- Task -
Restate all of the data below word for word.

- Collected data -
━━━━━━

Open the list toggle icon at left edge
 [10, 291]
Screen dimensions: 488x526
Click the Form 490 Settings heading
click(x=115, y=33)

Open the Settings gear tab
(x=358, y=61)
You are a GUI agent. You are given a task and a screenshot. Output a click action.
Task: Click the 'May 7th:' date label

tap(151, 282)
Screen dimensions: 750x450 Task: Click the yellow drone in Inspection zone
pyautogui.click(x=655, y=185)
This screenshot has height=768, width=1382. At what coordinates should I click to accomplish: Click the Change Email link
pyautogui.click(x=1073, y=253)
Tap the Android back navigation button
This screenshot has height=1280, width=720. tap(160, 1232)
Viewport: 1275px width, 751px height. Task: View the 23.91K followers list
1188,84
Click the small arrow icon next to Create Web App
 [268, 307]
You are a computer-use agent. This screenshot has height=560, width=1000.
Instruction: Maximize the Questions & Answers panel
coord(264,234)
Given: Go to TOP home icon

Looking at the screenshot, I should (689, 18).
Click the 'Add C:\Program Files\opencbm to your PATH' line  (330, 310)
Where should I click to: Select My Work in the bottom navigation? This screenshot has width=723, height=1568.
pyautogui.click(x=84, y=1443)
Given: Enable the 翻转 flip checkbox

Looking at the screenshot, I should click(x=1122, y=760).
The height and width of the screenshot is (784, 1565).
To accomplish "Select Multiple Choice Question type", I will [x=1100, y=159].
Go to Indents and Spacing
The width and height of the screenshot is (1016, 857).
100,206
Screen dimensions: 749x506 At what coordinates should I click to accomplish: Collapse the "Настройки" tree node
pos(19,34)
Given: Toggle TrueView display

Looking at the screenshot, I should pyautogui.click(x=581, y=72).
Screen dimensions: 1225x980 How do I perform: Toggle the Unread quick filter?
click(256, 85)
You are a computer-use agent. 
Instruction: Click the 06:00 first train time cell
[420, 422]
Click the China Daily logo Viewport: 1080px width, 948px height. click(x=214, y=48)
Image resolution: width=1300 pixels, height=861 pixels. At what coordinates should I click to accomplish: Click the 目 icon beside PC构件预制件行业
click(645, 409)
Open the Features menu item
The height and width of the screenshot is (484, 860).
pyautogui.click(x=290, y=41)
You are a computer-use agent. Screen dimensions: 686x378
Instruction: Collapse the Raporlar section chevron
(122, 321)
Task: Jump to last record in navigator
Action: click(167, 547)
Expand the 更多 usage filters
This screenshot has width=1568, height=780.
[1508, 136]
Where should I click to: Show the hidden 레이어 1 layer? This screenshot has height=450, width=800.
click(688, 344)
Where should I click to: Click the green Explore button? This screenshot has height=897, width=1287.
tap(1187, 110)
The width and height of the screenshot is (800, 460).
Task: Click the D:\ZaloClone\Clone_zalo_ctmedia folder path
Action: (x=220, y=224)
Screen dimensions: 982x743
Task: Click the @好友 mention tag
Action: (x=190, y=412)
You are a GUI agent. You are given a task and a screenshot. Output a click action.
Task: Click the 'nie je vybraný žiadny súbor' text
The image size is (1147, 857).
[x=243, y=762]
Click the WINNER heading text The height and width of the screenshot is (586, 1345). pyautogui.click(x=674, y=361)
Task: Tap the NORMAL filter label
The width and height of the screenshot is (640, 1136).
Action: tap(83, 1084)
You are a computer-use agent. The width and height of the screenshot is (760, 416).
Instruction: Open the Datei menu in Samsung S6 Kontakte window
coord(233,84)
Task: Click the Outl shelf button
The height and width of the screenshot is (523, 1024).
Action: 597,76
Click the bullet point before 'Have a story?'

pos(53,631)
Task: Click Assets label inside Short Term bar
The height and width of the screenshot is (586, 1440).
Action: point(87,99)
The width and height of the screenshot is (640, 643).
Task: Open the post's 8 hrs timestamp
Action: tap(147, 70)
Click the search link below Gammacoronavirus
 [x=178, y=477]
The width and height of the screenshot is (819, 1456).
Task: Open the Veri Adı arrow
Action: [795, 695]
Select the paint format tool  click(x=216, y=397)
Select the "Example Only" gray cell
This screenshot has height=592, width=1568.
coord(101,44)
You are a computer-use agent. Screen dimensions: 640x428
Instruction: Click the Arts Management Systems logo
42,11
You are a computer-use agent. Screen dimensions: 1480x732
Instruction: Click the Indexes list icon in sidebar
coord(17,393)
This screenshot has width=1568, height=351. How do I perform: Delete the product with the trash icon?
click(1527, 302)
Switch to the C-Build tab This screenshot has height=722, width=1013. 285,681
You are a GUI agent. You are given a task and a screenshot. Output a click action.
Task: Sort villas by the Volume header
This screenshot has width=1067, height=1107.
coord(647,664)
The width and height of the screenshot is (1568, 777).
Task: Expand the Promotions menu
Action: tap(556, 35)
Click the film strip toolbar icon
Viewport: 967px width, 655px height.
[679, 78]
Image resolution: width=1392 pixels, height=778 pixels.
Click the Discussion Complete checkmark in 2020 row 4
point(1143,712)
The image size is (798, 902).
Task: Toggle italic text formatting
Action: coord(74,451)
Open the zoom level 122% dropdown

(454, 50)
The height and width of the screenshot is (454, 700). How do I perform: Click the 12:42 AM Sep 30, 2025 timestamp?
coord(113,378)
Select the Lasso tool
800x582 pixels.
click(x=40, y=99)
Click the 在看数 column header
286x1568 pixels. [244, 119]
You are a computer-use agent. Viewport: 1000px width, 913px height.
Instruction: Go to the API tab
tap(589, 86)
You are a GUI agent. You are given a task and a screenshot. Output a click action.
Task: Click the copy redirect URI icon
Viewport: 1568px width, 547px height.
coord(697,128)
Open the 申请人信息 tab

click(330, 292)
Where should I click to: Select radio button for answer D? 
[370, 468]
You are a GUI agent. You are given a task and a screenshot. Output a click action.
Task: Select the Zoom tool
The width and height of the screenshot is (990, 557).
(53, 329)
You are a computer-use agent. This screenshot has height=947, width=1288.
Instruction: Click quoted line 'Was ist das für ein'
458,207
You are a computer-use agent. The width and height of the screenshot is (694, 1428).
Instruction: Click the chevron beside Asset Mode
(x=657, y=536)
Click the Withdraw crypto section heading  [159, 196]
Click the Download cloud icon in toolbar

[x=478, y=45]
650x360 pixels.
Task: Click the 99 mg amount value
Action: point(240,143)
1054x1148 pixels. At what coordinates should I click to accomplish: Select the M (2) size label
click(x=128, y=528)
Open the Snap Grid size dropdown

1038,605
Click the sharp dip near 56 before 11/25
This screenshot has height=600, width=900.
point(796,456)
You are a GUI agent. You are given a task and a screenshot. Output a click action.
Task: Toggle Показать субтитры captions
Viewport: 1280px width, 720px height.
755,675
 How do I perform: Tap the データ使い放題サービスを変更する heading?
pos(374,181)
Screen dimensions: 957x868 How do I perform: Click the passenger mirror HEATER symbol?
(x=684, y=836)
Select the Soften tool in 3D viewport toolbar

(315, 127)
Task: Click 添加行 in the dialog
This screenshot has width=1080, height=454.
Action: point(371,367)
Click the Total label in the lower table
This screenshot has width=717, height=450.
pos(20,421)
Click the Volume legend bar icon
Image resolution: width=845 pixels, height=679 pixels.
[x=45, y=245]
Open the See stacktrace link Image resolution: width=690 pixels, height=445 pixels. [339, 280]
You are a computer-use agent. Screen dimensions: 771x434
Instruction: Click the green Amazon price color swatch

━━━━━━

- Written answer -
Open the list toggle icon at left edge
 [10, 291]
Screen dimensions: 488x526
Click the Form 490 Settings heading
click(x=115, y=33)

Open the Settings gear tab
(x=358, y=61)
You are a GUI agent. You are given a task and a screenshot. Output a click action.
Task: Click the 'May 7th:' date label

tap(151, 282)
Screen dimensions: 750x450 Task: Click the yellow drone in Inspection zone
pyautogui.click(x=655, y=185)
This screenshot has height=768, width=1382. At what coordinates should I click to accomplish: Click the Change Email link
pyautogui.click(x=1073, y=253)
Tap the Android back navigation button
This screenshot has height=1280, width=720. tap(160, 1232)
Viewport: 1275px width, 751px height. Task: View the 23.91K followers list
1188,84
Click the small arrow icon next to Create Web App
 [268, 307]
You are a computer-use agent. This screenshot has height=560, width=1000.
Instruction: Maximize the Questions & Answers panel
coord(264,234)
Given: Go to TOP home icon

Looking at the screenshot, I should (689, 18).
Click the 'Add C:\Program Files\opencbm to your PATH' line  (330, 310)
Where should I click to: Select My Work in the bottom navigation? This screenshot has width=723, height=1568.
pyautogui.click(x=84, y=1443)
Given: Enable the 翻转 flip checkbox

Looking at the screenshot, I should click(x=1122, y=760).
The height and width of the screenshot is (784, 1565).
To accomplish "Select Multiple Choice Question type", I will [x=1100, y=159].
Go to Indents and Spacing
The width and height of the screenshot is (1016, 857).
100,206
Screen dimensions: 749x506 At what coordinates should I click to accomplish: Collapse the "Настройки" tree node
pos(19,34)
Given: Toggle TrueView display

Looking at the screenshot, I should pyautogui.click(x=581, y=72).
Screen dimensions: 1225x980 How do I perform: Toggle the Unread quick filter?
click(256, 85)
You are a computer-use agent. 
Instruction: Click the 06:00 first train time cell
[420, 422]
Click the China Daily logo Viewport: 1080px width, 948px height. click(x=214, y=48)
Image resolution: width=1300 pixels, height=861 pixels. At what coordinates should I click to accomplish: Click the 目 icon beside PC构件预制件行业
click(645, 409)
Open the Features menu item
The height and width of the screenshot is (484, 860).
pyautogui.click(x=290, y=41)
You are a computer-use agent. Screen dimensions: 686x378
Instruction: Collapse the Raporlar section chevron
(122, 321)
Task: Jump to last record in navigator
Action: click(167, 547)
Expand the 更多 usage filters
This screenshot has width=1568, height=780.
[1508, 136]
Where should I click to: Show the hidden 레이어 1 layer? This screenshot has height=450, width=800.
click(688, 344)
Where should I click to: Click the green Explore button? This screenshot has height=897, width=1287.
tap(1187, 110)
The width and height of the screenshot is (800, 460).
Task: Click the D:\ZaloClone\Clone_zalo_ctmedia folder path
Action: (x=220, y=224)
Screen dimensions: 982x743
Task: Click the @好友 mention tag
Action: (x=190, y=412)
You are a GUI agent. You are given a task and a screenshot. Output a click action.
Task: Click the 'nie je vybraný žiadny súbor' text
The image size is (1147, 857).
[x=243, y=762]
Click the WINNER heading text The height and width of the screenshot is (586, 1345). pyautogui.click(x=674, y=361)
Task: Tap the NORMAL filter label
The width and height of the screenshot is (640, 1136).
Action: tap(83, 1084)
You are a computer-use agent. The width and height of the screenshot is (760, 416).
Instruction: Open the Datei menu in Samsung S6 Kontakte window
coord(233,84)
Task: Click the Outl shelf button
The height and width of the screenshot is (523, 1024).
Action: 597,76
Click the bullet point before 'Have a story?'

pos(53,631)
Task: Click Assets label inside Short Term bar
The height and width of the screenshot is (586, 1440).
Action: point(87,99)
The width and height of the screenshot is (640, 643).
Task: Open the post's 8 hrs timestamp
Action: tap(147, 70)
Click the search link below Gammacoronavirus
 [x=178, y=477]
The width and height of the screenshot is (819, 1456).
Task: Open the Veri Adı arrow
Action: [795, 695]
Select the paint format tool  click(x=216, y=397)
Select the "Example Only" gray cell
This screenshot has height=592, width=1568.
coord(101,44)
You are a computer-use agent. Screen dimensions: 640x428
Instruction: Click the Arts Management Systems logo
42,11
You are a computer-use agent. Screen dimensions: 1480x732
Instruction: Click the Indexes list icon in sidebar
coord(17,393)
This screenshot has width=1568, height=351. How do I perform: Delete the product with the trash icon?
click(1527, 302)
Switch to the C-Build tab This screenshot has height=722, width=1013. 285,681
You are a GUI agent. You are given a task and a screenshot. Output a click action.
Task: Sort villas by the Volume header
This screenshot has width=1067, height=1107.
coord(647,664)
The width and height of the screenshot is (1568, 777).
Task: Expand the Promotions menu
Action: tap(556, 35)
Click the film strip toolbar icon
Viewport: 967px width, 655px height.
[679, 78]
Image resolution: width=1392 pixels, height=778 pixels.
Click the Discussion Complete checkmark in 2020 row 4
point(1143,712)
The image size is (798, 902).
Task: Toggle italic text formatting
Action: coord(74,451)
Open the zoom level 122% dropdown

(454, 50)
The height and width of the screenshot is (454, 700). How do I perform: Click the 12:42 AM Sep 30, 2025 timestamp?
coord(113,378)
Select the Lasso tool
800x582 pixels.
click(x=40, y=99)
Click the 在看数 column header
286x1568 pixels. [244, 119]
You are a computer-use agent. Viewport: 1000px width, 913px height.
Instruction: Go to the API tab
tap(589, 86)
You are a GUI agent. You are given a task and a screenshot. Output a click action.
Task: Click the copy redirect URI icon
Viewport: 1568px width, 547px height.
coord(697,128)
Open the 申请人信息 tab

click(330, 292)
Where should I click to: Select radio button for answer D? 
[370, 468]
You are a GUI agent. You are given a task and a screenshot. Output a click action.
Task: Select the Zoom tool
The width and height of the screenshot is (990, 557).
(53, 329)
You are a computer-use agent. This screenshot has height=947, width=1288.
Instruction: Click quoted line 'Was ist das für ein'
458,207
You are a computer-use agent. The width and height of the screenshot is (694, 1428).
Instruction: Click the chevron beside Asset Mode
(x=657, y=536)
Click the Withdraw crypto section heading  [159, 196]
Click the Download cloud icon in toolbar

[x=478, y=45]
650x360 pixels.
Task: Click the 99 mg amount value
Action: point(240,143)
1054x1148 pixels. At what coordinates should I click to accomplish: Select the M (2) size label
click(x=128, y=528)
Open the Snap Grid size dropdown

1038,605
Click the sharp dip near 56 before 11/25
This screenshot has height=600, width=900.
point(796,456)
You are a GUI agent. You are given a task and a screenshot. Output a click action.
Task: Toggle Показать субтитры captions
Viewport: 1280px width, 720px height.
755,675
 How do I perform: Tap the データ使い放題サービスを変更する heading?
pos(374,181)
Screen dimensions: 957x868 How do I perform: Click the passenger mirror HEATER symbol?
(x=684, y=836)
Select the Soften tool in 3D viewport toolbar

(315, 127)
Task: Click 添加行 in the dialog
This screenshot has width=1080, height=454.
Action: point(371,367)
Click the Total label in the lower table
This screenshot has width=717, height=450.
pos(20,421)
Click the Volume legend bar icon
Image resolution: width=845 pixels, height=679 pixels.
[x=45, y=245]
Open the See stacktrace link Image resolution: width=690 pixels, height=445 pixels. [339, 280]
You are a computer-use agent. Screen dimensions: 771x434
Instruction: Click the green Amazon price color swatch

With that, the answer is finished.